_Problem details:_ Report back every line from the entries below in which the word "badge" occurs.

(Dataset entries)
---

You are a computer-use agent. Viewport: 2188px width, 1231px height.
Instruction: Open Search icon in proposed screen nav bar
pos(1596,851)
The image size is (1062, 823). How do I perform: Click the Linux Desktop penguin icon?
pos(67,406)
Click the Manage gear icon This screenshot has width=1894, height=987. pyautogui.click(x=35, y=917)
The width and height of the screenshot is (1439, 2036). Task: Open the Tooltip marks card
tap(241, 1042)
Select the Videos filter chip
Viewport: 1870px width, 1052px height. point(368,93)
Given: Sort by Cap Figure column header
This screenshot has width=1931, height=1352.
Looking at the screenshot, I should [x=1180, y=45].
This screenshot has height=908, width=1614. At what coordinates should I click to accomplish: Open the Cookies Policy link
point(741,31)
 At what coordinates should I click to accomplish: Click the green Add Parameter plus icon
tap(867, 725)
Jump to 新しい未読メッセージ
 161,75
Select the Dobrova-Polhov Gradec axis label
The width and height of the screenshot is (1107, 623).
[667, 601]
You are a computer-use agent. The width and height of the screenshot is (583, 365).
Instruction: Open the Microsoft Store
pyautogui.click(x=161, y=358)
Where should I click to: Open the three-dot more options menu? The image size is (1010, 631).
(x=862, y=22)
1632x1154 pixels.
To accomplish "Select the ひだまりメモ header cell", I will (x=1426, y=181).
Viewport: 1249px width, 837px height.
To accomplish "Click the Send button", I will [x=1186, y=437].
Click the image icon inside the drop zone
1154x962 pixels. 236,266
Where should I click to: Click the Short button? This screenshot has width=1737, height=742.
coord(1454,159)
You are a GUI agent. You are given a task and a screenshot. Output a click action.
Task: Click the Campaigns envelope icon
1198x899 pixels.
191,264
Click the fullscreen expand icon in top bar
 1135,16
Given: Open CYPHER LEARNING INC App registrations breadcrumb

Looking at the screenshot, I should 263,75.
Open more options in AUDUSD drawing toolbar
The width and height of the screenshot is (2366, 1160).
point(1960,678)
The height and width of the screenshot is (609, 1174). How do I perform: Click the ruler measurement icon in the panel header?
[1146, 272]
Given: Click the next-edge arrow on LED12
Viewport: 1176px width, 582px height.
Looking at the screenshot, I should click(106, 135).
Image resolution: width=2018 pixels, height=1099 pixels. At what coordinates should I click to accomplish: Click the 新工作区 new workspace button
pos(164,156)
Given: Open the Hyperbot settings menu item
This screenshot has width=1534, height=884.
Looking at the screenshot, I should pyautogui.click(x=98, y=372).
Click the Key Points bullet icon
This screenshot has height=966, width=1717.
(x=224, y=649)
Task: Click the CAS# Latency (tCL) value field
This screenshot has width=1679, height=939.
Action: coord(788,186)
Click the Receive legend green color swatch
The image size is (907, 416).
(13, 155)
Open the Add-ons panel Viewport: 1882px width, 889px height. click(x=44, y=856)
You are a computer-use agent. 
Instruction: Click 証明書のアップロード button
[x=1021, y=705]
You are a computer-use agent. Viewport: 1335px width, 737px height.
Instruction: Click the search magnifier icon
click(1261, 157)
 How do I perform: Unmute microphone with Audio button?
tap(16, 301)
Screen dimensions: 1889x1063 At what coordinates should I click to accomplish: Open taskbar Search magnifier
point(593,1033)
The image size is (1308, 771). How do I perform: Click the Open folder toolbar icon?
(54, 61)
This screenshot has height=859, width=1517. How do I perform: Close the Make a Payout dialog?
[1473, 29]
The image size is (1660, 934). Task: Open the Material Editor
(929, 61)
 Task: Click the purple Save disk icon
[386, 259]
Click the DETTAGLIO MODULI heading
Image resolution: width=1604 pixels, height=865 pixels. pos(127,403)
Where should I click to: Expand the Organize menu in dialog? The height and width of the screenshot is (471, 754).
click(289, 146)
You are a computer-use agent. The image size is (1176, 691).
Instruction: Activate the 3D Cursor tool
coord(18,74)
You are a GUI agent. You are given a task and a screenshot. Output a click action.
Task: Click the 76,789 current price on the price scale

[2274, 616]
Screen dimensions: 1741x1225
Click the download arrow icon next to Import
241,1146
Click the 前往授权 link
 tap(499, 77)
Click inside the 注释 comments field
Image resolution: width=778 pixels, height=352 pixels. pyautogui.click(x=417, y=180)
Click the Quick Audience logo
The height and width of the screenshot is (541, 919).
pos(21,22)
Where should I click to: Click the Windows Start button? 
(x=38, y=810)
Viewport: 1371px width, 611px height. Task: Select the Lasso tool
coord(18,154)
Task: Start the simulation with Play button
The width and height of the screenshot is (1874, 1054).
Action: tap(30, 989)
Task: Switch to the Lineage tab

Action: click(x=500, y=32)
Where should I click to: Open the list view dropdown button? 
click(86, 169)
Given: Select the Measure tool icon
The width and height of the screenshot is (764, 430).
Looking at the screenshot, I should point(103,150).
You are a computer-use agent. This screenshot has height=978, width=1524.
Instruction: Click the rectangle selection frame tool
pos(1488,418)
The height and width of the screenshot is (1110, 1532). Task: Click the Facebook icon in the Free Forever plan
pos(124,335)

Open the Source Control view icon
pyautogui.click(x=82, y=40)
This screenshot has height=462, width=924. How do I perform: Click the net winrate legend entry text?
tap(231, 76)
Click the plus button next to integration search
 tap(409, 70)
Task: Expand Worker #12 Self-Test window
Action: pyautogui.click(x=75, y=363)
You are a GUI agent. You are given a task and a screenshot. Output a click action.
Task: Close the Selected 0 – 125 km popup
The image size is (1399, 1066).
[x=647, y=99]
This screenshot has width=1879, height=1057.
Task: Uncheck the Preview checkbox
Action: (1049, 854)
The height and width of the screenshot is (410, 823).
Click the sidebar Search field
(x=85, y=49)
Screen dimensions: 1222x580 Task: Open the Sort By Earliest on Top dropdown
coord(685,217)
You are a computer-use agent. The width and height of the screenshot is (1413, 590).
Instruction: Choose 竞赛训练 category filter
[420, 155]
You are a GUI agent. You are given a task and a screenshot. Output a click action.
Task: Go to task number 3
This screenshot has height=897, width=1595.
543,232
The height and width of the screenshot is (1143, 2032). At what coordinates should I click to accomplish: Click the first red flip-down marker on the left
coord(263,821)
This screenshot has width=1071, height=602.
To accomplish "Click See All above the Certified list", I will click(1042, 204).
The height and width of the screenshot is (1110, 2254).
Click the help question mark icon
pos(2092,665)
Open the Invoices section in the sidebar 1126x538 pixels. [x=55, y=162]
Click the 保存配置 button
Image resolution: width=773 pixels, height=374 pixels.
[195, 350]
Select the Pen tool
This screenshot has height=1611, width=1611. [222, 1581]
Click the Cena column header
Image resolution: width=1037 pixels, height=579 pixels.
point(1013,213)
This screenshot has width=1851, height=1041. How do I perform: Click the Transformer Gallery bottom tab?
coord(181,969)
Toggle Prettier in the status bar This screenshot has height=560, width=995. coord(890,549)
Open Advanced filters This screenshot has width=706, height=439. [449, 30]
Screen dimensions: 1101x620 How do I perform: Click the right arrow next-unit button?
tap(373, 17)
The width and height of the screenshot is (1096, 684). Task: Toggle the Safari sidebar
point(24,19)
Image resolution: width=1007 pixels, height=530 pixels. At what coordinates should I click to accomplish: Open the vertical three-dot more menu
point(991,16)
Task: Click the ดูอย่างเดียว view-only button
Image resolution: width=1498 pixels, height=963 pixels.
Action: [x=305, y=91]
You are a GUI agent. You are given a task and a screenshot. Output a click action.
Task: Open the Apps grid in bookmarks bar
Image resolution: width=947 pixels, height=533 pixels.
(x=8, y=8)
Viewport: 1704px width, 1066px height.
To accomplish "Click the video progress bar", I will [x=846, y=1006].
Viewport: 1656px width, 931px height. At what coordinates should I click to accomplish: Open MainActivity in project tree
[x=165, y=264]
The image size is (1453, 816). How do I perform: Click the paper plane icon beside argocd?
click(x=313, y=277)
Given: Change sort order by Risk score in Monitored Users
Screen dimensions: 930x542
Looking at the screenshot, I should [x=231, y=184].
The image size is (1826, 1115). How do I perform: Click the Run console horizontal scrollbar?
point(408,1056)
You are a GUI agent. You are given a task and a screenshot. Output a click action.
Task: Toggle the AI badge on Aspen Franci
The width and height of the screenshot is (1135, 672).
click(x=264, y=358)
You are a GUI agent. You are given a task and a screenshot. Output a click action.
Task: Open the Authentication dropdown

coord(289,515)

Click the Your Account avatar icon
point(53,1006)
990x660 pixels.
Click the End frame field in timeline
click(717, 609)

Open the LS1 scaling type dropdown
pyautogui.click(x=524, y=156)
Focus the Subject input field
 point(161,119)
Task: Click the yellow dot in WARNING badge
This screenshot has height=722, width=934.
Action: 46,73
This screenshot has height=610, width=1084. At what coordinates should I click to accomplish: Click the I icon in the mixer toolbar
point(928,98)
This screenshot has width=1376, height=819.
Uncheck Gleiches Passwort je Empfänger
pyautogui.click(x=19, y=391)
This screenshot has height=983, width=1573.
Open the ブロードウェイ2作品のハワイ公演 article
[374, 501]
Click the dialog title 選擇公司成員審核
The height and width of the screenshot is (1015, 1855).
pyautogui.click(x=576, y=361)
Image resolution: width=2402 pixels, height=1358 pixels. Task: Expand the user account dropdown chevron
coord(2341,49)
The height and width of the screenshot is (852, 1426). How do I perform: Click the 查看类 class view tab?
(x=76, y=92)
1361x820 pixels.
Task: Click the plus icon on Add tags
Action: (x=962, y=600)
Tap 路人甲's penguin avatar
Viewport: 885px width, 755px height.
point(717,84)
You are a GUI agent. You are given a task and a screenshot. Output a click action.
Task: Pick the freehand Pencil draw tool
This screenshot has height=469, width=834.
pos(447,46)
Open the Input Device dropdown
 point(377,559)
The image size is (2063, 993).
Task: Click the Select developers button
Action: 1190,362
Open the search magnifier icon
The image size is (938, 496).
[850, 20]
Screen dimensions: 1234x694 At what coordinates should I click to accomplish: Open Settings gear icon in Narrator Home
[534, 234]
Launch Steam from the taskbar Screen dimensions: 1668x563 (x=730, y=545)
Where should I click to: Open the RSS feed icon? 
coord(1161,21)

---

_Task response:_
Task: Toggle the AI badge on Aspen Franci
Task: Click the yellow dot in WARNING badge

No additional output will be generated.